====== Material ======
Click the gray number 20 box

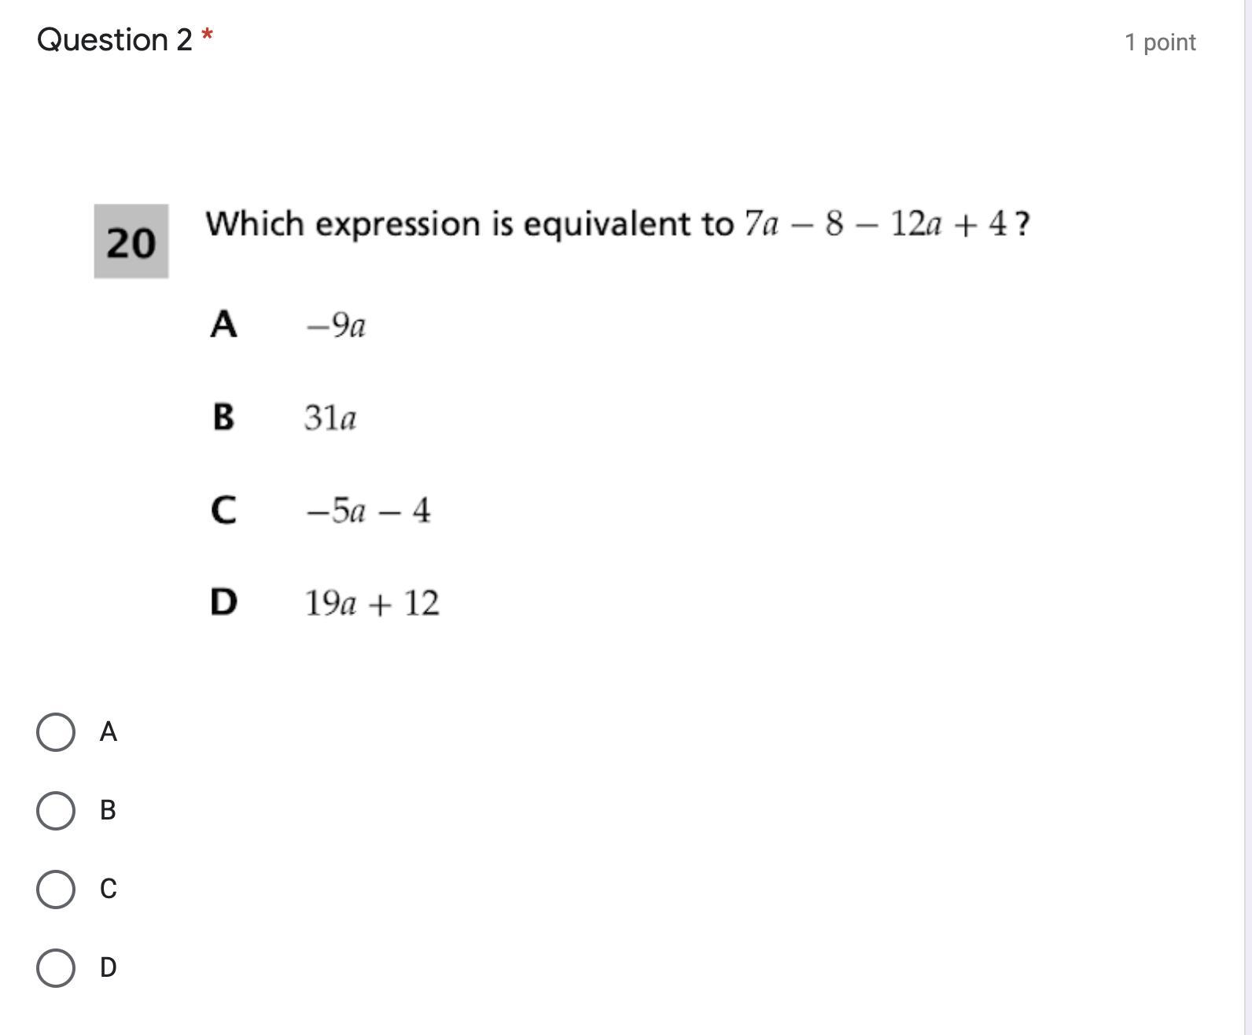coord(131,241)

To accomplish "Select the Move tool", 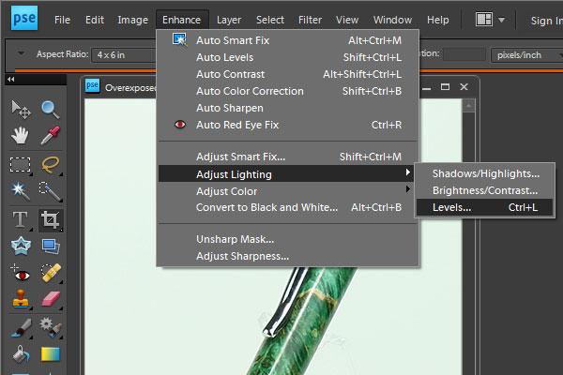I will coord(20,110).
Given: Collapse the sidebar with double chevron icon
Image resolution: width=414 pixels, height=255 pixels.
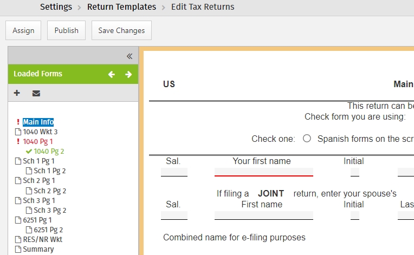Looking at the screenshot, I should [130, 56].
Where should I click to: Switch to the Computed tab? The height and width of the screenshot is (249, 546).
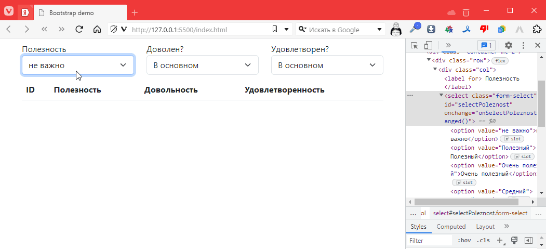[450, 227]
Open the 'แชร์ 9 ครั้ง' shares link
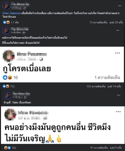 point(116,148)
======
Goal:
List each line of the listing that contains the string "height", matching case exactly.

Exercise solution:
Image resolution: width=414 pixels, height=255 pixels.
Where should I click to: Switch to the Computed tab? The height and width of the screenshot is (249, 546).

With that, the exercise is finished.